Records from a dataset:
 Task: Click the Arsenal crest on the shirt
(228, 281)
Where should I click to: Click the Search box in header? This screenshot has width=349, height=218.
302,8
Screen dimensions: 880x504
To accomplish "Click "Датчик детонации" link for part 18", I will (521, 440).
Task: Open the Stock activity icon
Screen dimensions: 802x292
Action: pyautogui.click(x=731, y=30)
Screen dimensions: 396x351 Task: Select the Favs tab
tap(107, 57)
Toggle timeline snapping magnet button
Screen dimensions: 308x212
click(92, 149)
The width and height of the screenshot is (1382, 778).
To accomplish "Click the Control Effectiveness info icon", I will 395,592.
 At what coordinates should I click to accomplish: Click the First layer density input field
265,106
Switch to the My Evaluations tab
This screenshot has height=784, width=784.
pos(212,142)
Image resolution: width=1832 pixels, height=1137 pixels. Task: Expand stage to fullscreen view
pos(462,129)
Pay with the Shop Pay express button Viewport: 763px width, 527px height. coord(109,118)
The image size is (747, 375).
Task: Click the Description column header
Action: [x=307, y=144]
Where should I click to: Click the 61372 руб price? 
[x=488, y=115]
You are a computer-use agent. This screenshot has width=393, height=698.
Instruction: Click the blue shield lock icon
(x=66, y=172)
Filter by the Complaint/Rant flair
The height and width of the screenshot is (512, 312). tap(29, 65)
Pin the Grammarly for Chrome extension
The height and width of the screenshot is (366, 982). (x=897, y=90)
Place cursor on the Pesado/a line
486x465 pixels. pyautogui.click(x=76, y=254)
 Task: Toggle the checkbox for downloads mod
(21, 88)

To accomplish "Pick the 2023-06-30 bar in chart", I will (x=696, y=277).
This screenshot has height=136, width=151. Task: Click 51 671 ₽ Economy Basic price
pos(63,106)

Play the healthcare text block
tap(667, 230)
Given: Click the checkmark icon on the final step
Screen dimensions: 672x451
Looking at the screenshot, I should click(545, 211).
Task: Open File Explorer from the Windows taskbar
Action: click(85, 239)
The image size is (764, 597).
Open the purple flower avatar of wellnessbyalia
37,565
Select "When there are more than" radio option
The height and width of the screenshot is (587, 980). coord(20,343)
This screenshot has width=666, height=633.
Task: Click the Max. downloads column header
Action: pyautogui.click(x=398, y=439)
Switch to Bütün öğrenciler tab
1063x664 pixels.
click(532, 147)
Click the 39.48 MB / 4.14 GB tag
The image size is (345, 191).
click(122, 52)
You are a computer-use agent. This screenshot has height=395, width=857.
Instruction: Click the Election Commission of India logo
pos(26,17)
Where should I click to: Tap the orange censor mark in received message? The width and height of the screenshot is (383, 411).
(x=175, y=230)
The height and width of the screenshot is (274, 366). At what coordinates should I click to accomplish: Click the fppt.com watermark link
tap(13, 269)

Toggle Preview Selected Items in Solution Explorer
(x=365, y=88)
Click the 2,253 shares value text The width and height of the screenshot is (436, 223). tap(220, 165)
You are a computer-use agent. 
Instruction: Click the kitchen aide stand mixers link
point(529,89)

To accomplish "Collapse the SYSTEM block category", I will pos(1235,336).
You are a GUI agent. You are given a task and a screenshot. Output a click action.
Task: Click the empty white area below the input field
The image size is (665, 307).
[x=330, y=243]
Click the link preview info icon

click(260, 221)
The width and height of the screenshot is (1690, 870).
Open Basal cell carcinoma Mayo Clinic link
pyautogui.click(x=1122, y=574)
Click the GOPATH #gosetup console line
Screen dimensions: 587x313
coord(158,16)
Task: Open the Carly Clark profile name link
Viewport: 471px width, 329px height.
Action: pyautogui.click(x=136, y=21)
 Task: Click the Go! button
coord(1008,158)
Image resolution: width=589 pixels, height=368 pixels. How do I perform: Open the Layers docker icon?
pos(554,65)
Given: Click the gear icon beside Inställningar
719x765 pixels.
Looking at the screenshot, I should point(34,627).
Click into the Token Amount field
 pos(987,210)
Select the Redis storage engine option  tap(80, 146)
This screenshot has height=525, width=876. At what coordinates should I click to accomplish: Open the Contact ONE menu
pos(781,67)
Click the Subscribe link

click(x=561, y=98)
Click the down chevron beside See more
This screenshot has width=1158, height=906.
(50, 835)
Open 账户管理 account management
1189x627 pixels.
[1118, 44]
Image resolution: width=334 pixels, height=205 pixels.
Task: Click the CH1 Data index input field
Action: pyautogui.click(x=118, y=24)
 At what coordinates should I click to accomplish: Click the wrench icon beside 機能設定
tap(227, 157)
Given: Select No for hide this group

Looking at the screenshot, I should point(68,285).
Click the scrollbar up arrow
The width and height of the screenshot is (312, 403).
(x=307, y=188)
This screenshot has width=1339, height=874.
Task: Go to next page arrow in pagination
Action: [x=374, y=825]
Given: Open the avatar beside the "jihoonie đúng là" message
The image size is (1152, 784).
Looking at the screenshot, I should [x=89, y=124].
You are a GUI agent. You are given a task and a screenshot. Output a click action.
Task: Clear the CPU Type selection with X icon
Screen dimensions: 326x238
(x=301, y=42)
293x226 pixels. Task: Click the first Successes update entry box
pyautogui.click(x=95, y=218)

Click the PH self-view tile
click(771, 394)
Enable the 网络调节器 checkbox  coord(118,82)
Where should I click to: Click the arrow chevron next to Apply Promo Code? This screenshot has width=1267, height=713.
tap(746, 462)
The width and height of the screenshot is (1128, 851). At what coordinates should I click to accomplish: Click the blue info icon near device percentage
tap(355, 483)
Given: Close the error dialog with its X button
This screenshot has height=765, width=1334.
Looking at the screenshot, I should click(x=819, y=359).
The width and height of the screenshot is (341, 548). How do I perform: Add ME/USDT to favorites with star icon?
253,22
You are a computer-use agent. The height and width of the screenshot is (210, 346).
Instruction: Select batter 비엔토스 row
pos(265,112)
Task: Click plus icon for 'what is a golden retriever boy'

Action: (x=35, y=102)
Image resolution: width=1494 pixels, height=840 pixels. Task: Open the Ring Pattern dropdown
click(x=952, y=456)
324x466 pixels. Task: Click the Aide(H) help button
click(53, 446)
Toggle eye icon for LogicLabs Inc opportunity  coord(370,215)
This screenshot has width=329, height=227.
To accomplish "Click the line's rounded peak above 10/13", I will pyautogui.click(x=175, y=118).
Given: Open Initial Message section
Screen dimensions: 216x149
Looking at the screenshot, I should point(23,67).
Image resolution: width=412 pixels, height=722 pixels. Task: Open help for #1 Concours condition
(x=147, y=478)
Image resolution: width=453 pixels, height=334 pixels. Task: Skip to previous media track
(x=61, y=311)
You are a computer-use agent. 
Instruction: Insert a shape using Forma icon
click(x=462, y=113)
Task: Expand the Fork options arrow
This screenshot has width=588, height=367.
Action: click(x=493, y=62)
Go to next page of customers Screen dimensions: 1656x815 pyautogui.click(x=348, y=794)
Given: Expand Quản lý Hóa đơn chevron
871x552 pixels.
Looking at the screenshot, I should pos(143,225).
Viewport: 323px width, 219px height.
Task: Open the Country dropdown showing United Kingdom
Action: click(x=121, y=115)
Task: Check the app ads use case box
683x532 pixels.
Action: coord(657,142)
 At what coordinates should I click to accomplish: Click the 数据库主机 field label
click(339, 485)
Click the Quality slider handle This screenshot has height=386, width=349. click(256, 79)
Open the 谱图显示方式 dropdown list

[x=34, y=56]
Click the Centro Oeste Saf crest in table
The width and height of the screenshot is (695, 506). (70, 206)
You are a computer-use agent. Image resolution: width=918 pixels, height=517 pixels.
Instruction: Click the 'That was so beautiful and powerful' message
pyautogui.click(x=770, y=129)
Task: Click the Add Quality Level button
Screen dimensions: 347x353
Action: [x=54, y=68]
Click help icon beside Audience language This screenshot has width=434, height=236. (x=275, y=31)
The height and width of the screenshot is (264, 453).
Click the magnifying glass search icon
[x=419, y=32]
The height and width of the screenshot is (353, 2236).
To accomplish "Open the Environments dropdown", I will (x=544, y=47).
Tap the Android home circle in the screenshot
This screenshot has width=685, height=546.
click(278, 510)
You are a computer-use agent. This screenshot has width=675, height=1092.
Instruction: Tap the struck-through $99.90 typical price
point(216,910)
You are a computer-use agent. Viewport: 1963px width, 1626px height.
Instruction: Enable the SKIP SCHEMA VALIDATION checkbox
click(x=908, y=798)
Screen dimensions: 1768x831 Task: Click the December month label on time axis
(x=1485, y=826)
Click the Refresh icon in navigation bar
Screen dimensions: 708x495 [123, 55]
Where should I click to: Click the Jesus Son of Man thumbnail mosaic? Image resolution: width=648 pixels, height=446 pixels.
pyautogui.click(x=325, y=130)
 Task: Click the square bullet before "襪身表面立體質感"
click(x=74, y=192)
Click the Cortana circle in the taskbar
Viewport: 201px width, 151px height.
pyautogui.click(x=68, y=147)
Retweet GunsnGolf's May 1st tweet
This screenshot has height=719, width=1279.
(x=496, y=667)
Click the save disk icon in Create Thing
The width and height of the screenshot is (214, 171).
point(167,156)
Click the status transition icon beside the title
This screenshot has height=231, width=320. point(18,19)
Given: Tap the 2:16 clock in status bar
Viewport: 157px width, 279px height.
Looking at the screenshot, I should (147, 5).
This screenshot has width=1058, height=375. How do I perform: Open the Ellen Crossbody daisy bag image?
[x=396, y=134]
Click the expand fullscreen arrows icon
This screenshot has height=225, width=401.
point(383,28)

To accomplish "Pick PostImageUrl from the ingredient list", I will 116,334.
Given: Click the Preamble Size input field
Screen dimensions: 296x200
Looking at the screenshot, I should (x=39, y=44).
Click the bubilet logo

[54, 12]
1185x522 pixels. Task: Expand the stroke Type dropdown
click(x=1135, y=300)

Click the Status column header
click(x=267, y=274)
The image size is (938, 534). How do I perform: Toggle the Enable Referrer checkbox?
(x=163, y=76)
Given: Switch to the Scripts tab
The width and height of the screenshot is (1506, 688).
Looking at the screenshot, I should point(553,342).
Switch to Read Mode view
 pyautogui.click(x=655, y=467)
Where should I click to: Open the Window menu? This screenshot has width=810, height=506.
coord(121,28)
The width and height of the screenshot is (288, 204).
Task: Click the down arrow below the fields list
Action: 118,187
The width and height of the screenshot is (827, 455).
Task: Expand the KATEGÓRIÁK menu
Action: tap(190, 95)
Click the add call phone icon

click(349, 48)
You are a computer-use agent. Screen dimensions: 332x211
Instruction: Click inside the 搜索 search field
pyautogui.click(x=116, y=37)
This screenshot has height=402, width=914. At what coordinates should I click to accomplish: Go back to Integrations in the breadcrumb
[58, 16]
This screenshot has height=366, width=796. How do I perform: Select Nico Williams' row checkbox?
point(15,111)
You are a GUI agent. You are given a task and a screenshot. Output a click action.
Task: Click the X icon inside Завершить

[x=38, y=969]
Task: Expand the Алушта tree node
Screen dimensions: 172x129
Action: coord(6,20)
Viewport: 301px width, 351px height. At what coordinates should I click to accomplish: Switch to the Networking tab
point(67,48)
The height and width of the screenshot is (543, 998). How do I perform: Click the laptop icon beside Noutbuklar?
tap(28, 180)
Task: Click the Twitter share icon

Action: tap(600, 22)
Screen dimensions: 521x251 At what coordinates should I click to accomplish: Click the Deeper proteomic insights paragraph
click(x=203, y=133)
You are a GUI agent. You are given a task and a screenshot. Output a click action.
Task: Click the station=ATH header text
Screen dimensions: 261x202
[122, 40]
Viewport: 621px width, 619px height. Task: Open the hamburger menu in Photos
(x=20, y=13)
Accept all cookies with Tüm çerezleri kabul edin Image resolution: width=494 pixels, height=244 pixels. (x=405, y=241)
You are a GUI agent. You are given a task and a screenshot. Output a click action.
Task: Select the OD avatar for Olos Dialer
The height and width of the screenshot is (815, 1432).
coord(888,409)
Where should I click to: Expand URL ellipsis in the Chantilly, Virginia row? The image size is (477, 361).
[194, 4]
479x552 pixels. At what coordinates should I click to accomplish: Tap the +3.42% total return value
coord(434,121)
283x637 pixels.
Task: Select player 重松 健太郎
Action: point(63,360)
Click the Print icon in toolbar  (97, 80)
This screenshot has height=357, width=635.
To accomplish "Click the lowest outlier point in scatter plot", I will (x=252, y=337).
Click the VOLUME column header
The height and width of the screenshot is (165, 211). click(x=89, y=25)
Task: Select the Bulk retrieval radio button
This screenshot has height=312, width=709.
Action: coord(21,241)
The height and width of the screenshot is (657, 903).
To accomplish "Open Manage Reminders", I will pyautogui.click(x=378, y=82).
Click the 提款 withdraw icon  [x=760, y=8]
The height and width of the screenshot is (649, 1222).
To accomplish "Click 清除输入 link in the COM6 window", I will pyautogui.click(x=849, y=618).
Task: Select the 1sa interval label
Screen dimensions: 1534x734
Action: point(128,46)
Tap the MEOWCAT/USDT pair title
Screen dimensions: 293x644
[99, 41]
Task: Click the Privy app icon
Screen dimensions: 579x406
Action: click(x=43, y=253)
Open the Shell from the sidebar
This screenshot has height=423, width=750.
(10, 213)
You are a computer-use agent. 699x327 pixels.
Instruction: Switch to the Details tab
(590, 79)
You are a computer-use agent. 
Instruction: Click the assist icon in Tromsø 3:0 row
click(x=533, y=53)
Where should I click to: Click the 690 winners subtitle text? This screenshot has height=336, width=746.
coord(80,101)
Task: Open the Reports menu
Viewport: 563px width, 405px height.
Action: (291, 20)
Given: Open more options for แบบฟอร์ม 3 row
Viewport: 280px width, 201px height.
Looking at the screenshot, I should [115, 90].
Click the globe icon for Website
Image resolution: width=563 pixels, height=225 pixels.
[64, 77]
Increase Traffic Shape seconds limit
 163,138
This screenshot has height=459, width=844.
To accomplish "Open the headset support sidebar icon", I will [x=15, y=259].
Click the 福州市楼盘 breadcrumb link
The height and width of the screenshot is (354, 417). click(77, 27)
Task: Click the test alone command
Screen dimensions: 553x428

Aim of the task ▸ Look above for the line containing "Image resolution: width=453" and the line containing "Given: Expand Quản lý Hóa đơn chevron". Transcribe both, with the lines between them, exactly.

Response for this exercise ▸
Image resolution: width=453 pixels, height=334 pixels. Task: Skip to previous media track
(x=61, y=311)
You are a computer-use agent. 
Instruction: Insert a shape using Forma icon
click(x=462, y=113)
Task: Expand the Fork options arrow
This screenshot has width=588, height=367.
Action: click(x=493, y=62)
Go to next page of customers Screen dimensions: 1656x815 pyautogui.click(x=348, y=794)
Given: Expand Quản lý Hóa đơn chevron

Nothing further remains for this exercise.